### TASK:
Write out the stretch of lines below that begins at the line with "Image resolution: width=1400" and ends at the line with "Expand the merge", including both, exactly as given and nothing more.

Saved entries:
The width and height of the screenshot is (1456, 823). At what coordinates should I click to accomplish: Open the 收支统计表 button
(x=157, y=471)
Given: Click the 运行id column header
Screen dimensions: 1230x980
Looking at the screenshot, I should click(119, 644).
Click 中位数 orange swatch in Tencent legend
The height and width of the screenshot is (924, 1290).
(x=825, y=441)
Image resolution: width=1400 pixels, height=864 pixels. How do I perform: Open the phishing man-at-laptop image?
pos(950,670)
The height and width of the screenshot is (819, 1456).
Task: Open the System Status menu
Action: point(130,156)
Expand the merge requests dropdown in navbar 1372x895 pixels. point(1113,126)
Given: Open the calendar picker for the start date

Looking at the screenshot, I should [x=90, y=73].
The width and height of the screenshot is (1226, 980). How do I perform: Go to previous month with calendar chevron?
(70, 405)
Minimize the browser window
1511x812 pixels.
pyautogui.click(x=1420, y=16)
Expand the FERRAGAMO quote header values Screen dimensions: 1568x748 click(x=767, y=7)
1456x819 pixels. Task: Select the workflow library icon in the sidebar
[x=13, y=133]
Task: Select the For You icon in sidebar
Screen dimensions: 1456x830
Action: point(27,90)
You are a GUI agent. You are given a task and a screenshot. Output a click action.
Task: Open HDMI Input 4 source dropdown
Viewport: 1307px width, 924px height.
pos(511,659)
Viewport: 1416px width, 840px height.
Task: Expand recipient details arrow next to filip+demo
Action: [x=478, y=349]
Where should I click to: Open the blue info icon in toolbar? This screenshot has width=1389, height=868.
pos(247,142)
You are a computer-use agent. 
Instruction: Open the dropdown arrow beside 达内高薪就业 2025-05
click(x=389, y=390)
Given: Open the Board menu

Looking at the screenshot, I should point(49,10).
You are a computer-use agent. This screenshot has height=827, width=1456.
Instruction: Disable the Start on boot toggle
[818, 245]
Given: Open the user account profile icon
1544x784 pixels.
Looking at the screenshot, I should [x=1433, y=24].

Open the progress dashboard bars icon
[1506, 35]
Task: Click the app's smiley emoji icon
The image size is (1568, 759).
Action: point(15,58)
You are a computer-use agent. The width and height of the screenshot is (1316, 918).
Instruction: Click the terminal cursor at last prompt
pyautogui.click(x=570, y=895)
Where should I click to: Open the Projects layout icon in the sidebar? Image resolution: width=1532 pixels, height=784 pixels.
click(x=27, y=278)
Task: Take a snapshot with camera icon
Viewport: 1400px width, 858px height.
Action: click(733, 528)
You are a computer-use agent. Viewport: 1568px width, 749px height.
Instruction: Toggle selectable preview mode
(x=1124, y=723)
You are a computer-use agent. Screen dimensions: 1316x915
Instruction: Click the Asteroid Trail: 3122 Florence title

### WRITTEN ANSWER:
Image resolution: width=1400 pixels, height=864 pixels. How do I perform: Open the phishing man-at-laptop image?
pos(950,670)
The height and width of the screenshot is (819, 1456).
Task: Open the System Status menu
Action: point(130,156)
Expand the merge requests dropdown in navbar 1372x895 pixels. point(1113,126)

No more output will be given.